Is it a cracker or is it a cookie? Who knows? I sure don’t. This cracker recipe has taken on multiple identities. On its own, it is undeniably a cracker, yet when topped with peanut butter, it reminds me of the Nutter Butters I used to eat as a child. As you can see, I didn’t just stop there with topping the crackers with peanut butter. I turned this healthy snack into a full on dessert-vehicle. Soon all the ideas of toppings that popped into my head, found their way into my eager fingertips and soon into my mouth.
These crackers are lightly sweet with the flavor of peanut butter. They are oil-free and fairly healthy, until you start experimenting with all of the unhealthy topping possibilities, as I did. I’ll just chalk it up to doing good old fashioned research. I mean, what kind of food blogger would I be if I didn’t test ALL of the suggested topping ideas I listed? I think it would be terribly irresponsible of me. Read on for a tasty cracker recipe. I mean, how many opportunities will you get to make gluten-free crackers with a personality disorder? You should take this opportunity. Really, you won’t be disappointed (especially since they are very simple and take almost no time to make).
Gluten-free peanut butter crackers:
Inspired by Angela’s easy and gluten-free cracker recipe found on Oh She Glows
*Makes about crackers
1/2 cup of brown rice flour
3/4 cup of almond meal
2 tbsp of ground flax seed
1/2 tsp of sea salt
1 tbsp of agave nectar (for more of a cookie like flavor add 2 tbsp of agave)
1/4 cup of water
1/2 cup of salt-free peanut butter (I used freshly ground peanut butter) *taste the batter before baking and add more peanut butter if desired
1- Preheat the oven to 350 degrees.
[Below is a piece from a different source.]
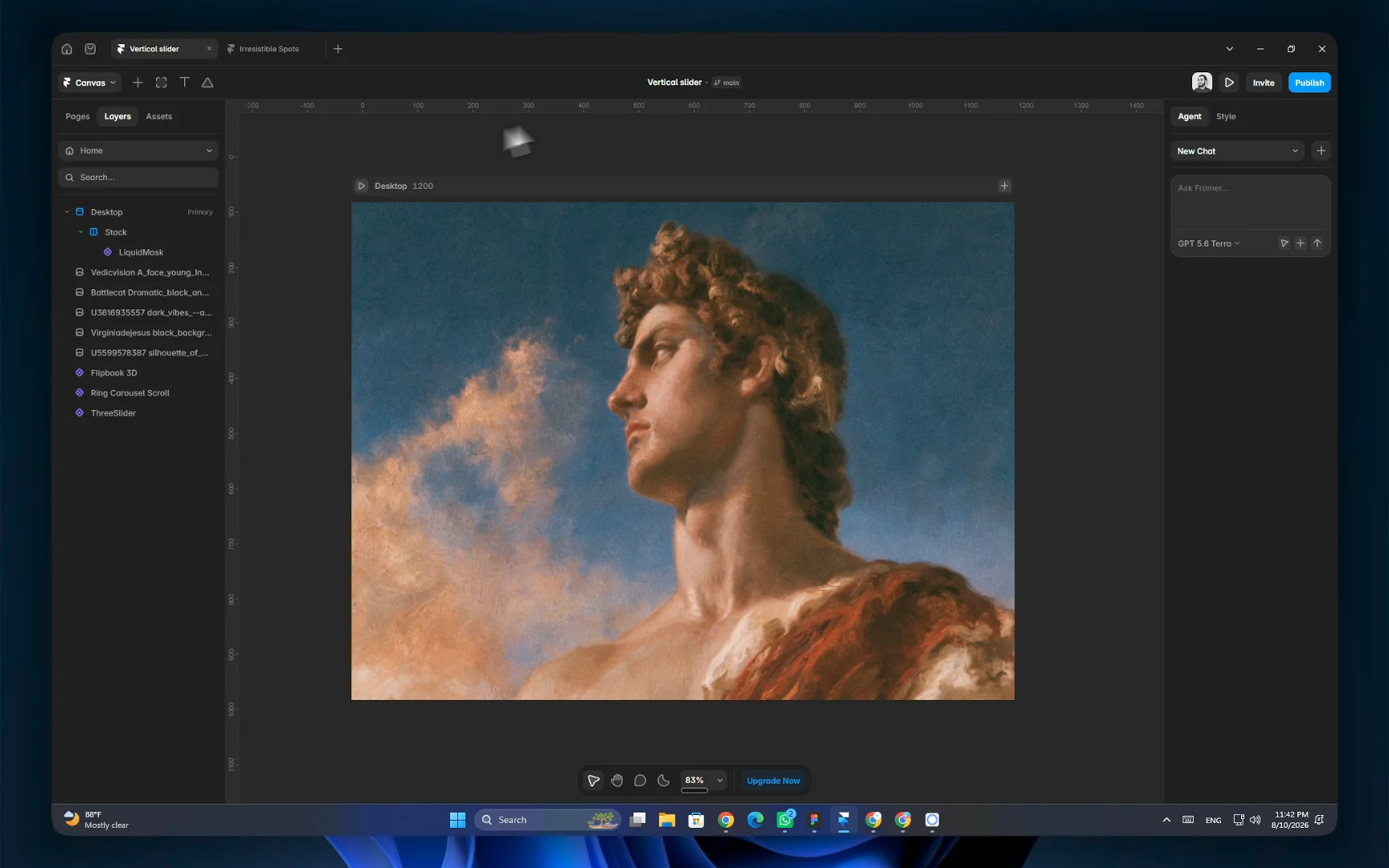
Task: Select the comment tool in bottom bar
Action: pos(640,780)
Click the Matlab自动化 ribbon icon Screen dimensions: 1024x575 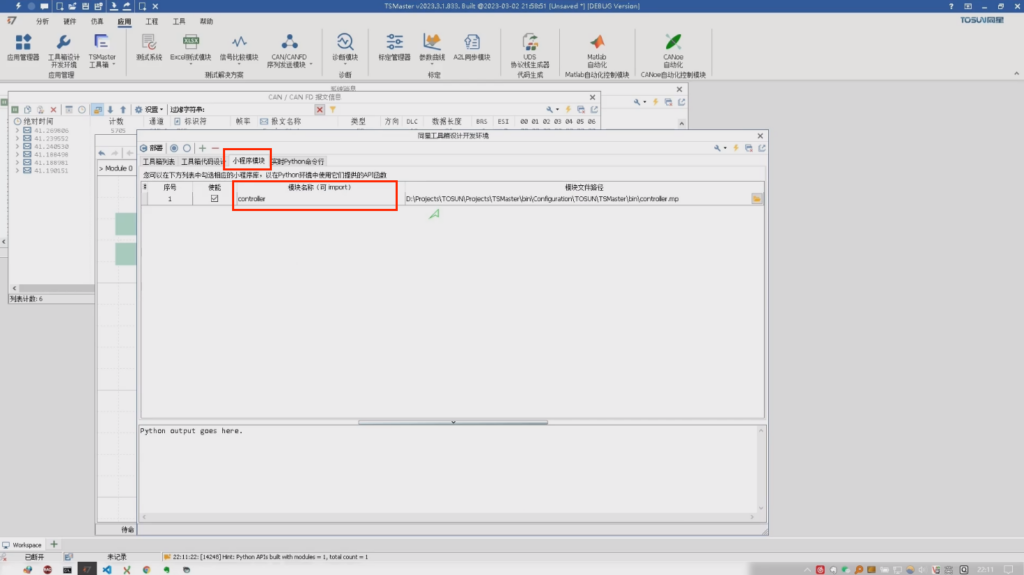[596, 46]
Mix together the dry ingredients. Then add all of the wet ingredients to the dry ingredients. Stir with a rubber spatula. Make sure the mixture is well combined and form into a ball using your hands.
2- Line a baking sheet with parchment paper and put the dough ball onto the parchment. Press it down firmly. Using a rolling pin or your hands continue pressing down or rolling out the batter. Roll until it is the desired thickness (as the dough won’t rise when it’s in the oven).
3- Slice into 1.5 by 1 inch strips using a pizza wheel or knife. Bake for 12-15 minutes. Watch them at about the 12 minute mark and take them out when the edges begin to brown.
4- Gently separate the crackers and let them cool for 15-25 minutes. The cooler the are, the crispier they will be when you eat them. Eat alone or top with the toppings of your choice. Store in an air-tight container for up to 2-3 days.
- Melted chocolate
- Melted chocolate and strawberries
- Peanut butter mixed with a tad bit of agave nectar for sweetness, which creates a cookie reminiscent of Nutter Butters
- Banana slices
- Hazelnut spread
Get crazy with the toppings or don’t, either way these crackers are tasty and versatile.